If you query all persons and movies, it will generate combinations for every of them:

MATCH (p:Person), (m:Movie)
RETURN p.name, m.title

╒═════════╤══════════════════════╕
│p.name   │m.title               │
╞═════════╪══════════════════════╡
│"Neo"    │"Matrix"              │
├─────────┼──────────────────────┤
│"Neo"    │"The Matrix, Reloaded"│
├─────────┼──────────────────────┤
│"Trinity"│"Matrix"              │
├─────────┼──────────────────────┤
│"Trinity"│"The Matrix, Reloaded"│
└─────────┴──────────────────────┘

And you can imagine the size of the cartesian product with graphs of bigger size.

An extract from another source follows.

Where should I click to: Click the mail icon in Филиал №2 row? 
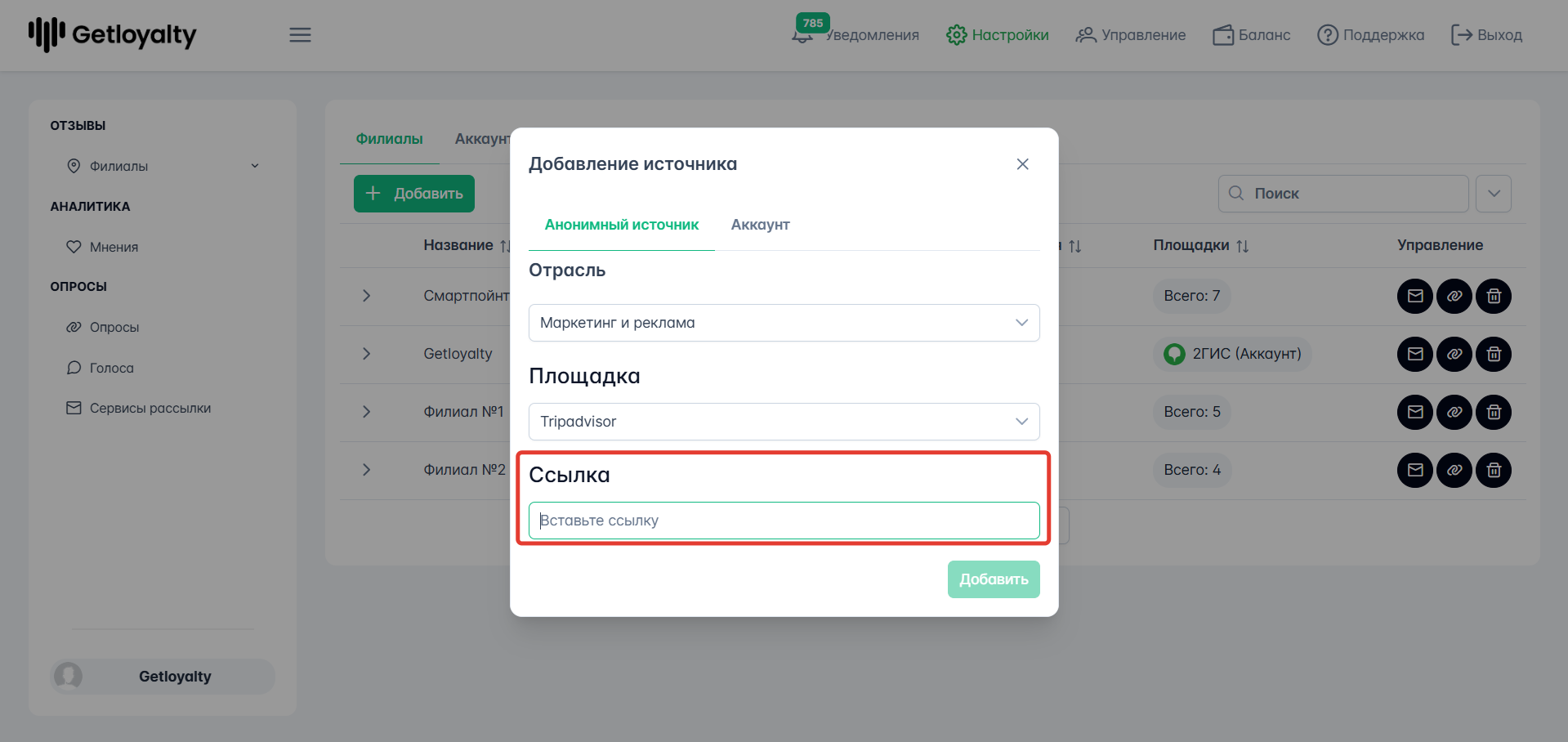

You generally would break down your queries with a WITH clause:

MATCH (p:Person)
WITH collect(p.name) AS persons
MATCH (m:Movie)
RETURN persons, collect(m.title) AS movies

╒══════════════════╤══════════════════════════════════╕
│persons           │movies                            │
╞══════════════════╪══════════════════════════════════╡
│["Neo", "Trinity"]│["Matrix", "The Matrix, Reloaded"]│
└──────────────────┴──────────────────────────────────┘

Or use more modern Cypher like COLLECT subqueries instead:

RETURN 
    COLLECT {
        MATCH (p:Person)
        RETURN p.name
    } AS persons,
    COLLECT {
        MATCH (m:Movie)
        RETURN m.title
    } AS movies

╒══════════════════╤══════════════════════════════════╕
│persons           │movies                            │
╞══════════════════╪══════════════════════════════════╡
│["Neo", "Trinity"]│["Matrix", "The Matrix, Reloaded"]│
└──────────────────┴──────────────────────────────────┘